By examining foram shells obtained from drilling cores, a study led by geologists connects significant climate shifts that resulted in thermal maxima around 50 million years ago to escalating CO2 levels.
At the close of the Paleocene and the start of the Eocene epochs, occurring between 59 to 51 million years ago, the Earth underwent substantial warming events, featuring both prolonged eras lasting millions of years and sudden warming spikes termed hyperthermals.
The rise in global temperatures was fueled by major discharges of carbon dioxide (CO2) and other greenhouse gases, alongside potential influences from tectonic movements.
Recent research from the University of Utah geoscientists aligns sea surface temperatures with atmospheric CO2 levels from this epoch and reveals a tight relationship between the two. These results also offer case studies to evaluate carbon cycle feedback mechanisms and sensitivities that are essential in forecasting human-induced climate change, especially with the unprecedented levels of greenhouse gas emissions today.
“The primary interest in these global carbon release periods is that they can serve as parallels for future changes,” explained lead author Dustin Harper, a postdoctoral researcher in the Department of Geology & Geophysics. “We currently lack a perfect parallel event with identical background conditions and rates of carbon emissions.”
However, the study released on Monday in the Proceedings of the National Academy of Sciences, or PNAS, suggests that emissions from two ancient thermal maxima bear enough resemblance to current human-induced climate alterations to assist scientists in predicting possible outcomes.
The research team scrutinized microscopic fossils found in drilling cores from an underwater plateau in the Pacific to analyze surface ocean chemistry during the lifetimes of these shelled organisms. They employed advanced statistical models to reconstruct sea surface temperatures and atmospheric CO2 levels over a 6-million-year span encompassing two hyperthermals, namely the Paleocene-Eocene Thermal Maximum (PETM) approximately 56 million years ago and Eocene Thermal Maximum 2 (ETM-2) around 54 million years ago.
The results demonstrate a strong correlation, indicating that as CO2 in the atmosphere increased, global temperatures followed suit.
“There are various pathways through which our planet and atmosphere can be impacted by additions of CO2, and regardless of the source, similar effects on the climate system are observed,” stated co-author Gabriel Bowen, a professor of geology & geophysics at the University of Utah.
“Our focus is on assessing the climate system’s responsiveness to these CO2 fluctuations. The study reveals some level of variability—perhaps slightly reduced sensitivity or warming linked to a specific CO2 change—when analyzing these long-term shifts.
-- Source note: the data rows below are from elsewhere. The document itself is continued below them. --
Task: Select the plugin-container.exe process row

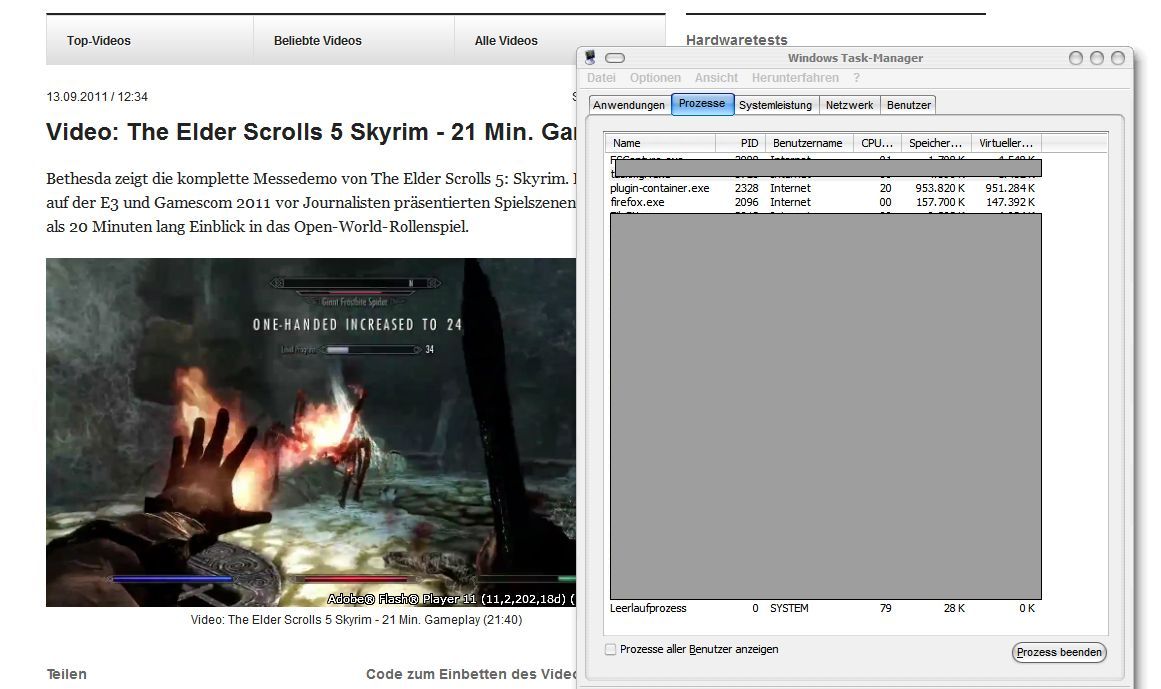Action: pyautogui.click(x=660, y=188)
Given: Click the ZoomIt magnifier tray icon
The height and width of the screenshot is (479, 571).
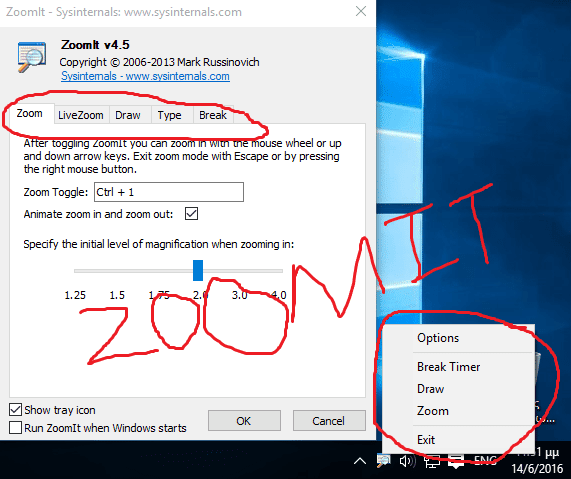Looking at the screenshot, I should (x=384, y=461).
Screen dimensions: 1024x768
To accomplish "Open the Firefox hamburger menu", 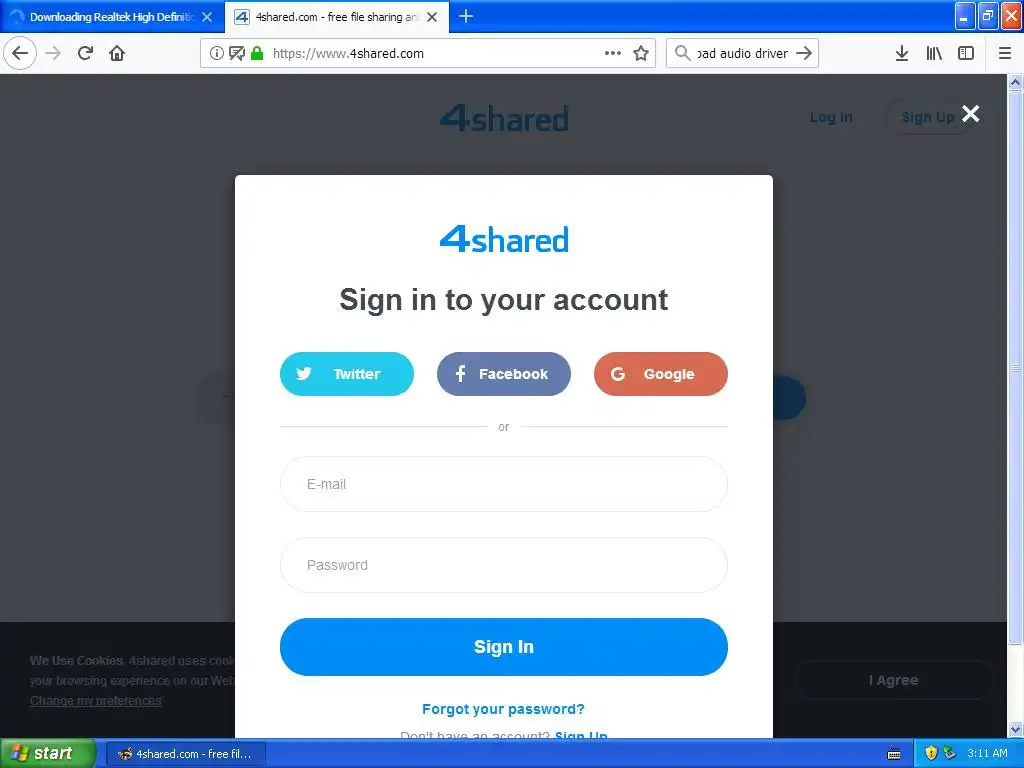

Yet, overall, a consistent range of climate sensitivities is observed.”
At present, human activities tied to fossil fuel usage are releasing carbon at a rate 4 to 10 times higher than what transpired during these ancient hyperthermal episodes. Nonetheless, the total carbon emissions from those ancient events are comparable to what is projected for human output, possibly providing researchers a glimpse into future scenarios for us and subsequent generations.
Initially, scientists must ascertain what transpired regarding climate and oceans during these historical warming events over 50 million years ago.
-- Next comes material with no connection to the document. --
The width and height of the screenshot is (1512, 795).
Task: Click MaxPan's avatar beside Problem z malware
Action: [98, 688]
“These occurrences might serve as a mid- to worst-case scenario for study,” Harper remarked. “We can examine these to explore what environmental changes arise from such a carbon release.”
During the PETM, Earth experienced extremely high temperatures, lacking polar ice sheets, with ocean temperatures soaring into the mid-90s degrees Fahrenheit.
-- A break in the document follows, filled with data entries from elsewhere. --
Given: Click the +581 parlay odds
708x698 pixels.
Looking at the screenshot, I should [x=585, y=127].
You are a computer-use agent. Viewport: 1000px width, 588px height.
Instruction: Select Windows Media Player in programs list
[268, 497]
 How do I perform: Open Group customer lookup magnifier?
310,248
To assess oceanic CO2 levels, the researchers utilized fossilized forms of foraminifera, single-celled organisms with shells similar to plankton. The study relied on cores previously extracted by the International Ocean Discovery Program at two sites in the Pacific.
The foram shells contain small quantities of boron, with isotopes serving as proxies reflecting historical CO2 concentrations in the ocean when the shells were created, according to Harper.
“We analyzed the boron chemistry of the shells and translated those values using current observations to deduce past seawater conditions. This allowed us to derive seawater CO2 and convert that into atmospheric CO2 levels,” Harper elaborated. “The aim of our targeted study period was to generate new records of CO2 and temperatures for the PETM and ETM-2, which stand as some of the best comparisons for modern changes and to offer a long-term context for these climatic events.”
The cores Harper examined were taken from Shatsky Rise in the subtropical North Pacific, an optimal setting to obtain ocean-bottom sediments that mirror ancient conditions.
Carbonate shells disintegrate when they sink into deep waters, thus scientists need to explore shallow underwater plateaus like Shatsky Rise. Although foraminifera thrived millions of years ago, their shells preserve records of sea surface conditions.
“They eventually die and settle on the ocean floor, which is about two kilometers deep,” Harper noted. “We can retrieve the entire sequence of fossilized remains. In these mid-ocean areas, sediment supply from continents is limited, enabling us to primarily analyze these fossils. This provides an excellent archive for our objectives.”